Categories Bali Berita Buleleng

Jaga Konsep Mebraya Dengan Mepatung

Singaraja (Penabali.com) – Hari Raya Galungan dan Kuningan selalu dirayakan dengan penuh kemeriahan. Suasana persiapan dilakukan sejak jauh-jauh hari. Tidak terkecuali saat Hari Penampahan Galungan yang jatuh pada Anggara (Selasa) Kliwon Wuku Dungulan atau sehari sebelum Hari Galungan. Uniknya, saat momen ini, krama yang memotong daging babi acapkali melakukan tradisi mepatung.

Tradisi ini rutin dilakukan setiap enam bulan sekali oleh Sekaa Angklung Sabda Ulangan di Banjar Dinas Taman Sari, Desa Padangbulia, Kecamatan Sukasada. Sekaa yang berjumlah 27 orang ini pun sejak enam bulan lalu melakukan urunan dan menyisihkan upah megambel untuk ditabung di bendahara sekaa. Kemudian, saat terkumpul mereka akan membeli babi untuk disembelih.
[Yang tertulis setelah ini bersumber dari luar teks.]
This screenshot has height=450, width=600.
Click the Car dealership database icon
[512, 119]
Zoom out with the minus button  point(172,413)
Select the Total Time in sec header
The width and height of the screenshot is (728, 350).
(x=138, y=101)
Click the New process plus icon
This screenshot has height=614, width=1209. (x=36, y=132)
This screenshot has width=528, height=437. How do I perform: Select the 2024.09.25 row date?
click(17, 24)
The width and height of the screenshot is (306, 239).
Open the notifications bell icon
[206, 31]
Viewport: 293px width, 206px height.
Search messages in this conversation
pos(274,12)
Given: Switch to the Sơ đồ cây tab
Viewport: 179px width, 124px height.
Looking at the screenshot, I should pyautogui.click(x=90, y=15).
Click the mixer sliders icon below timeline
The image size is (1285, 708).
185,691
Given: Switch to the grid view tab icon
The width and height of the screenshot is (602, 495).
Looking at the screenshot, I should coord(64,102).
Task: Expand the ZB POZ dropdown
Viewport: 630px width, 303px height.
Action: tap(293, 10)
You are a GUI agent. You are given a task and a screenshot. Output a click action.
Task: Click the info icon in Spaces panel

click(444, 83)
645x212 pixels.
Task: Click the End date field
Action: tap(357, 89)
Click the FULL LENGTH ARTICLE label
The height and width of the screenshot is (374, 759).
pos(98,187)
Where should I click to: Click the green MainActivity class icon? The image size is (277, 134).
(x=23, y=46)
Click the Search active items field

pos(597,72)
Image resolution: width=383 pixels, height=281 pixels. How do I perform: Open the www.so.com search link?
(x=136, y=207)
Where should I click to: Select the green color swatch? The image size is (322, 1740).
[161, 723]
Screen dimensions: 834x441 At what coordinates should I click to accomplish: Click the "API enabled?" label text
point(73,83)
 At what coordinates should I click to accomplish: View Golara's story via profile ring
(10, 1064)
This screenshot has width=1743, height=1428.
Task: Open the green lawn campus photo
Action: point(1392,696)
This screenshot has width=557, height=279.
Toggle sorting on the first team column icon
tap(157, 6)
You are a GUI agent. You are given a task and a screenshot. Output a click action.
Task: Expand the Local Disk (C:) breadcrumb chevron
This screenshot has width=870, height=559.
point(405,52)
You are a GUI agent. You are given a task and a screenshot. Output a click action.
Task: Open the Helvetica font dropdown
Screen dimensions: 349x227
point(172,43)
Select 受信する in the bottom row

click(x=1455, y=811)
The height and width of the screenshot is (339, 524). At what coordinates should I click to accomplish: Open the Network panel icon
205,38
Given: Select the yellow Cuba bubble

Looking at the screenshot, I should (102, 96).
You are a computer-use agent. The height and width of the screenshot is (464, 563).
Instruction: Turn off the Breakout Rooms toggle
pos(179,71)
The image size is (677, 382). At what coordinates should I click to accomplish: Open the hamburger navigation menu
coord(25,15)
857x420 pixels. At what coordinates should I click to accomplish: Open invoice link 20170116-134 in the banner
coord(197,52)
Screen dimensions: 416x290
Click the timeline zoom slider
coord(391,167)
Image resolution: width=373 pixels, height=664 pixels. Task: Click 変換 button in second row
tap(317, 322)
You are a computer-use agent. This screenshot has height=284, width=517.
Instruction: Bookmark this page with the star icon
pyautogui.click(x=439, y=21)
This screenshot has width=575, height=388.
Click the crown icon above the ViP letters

Kelian Sekaa Wayan Walia pada Selasa (27/2) menjelaskan, sesuai dengan kesepakatan krama, pihaknya kembali melakukan mepatung serangkaian Hari Raya Galungan. Setiap sekaa nantinya akan mendapatkan bagian masing – masing sebanyak 3-4 kilogram daging babi. “Kalo dirupiahkan ini kisaran Rp.200 ribu. Mereka nanti tinggal nerima bersih dan dan sudah dibungkus, karena yang mengerjakan krama saye,”terangnya.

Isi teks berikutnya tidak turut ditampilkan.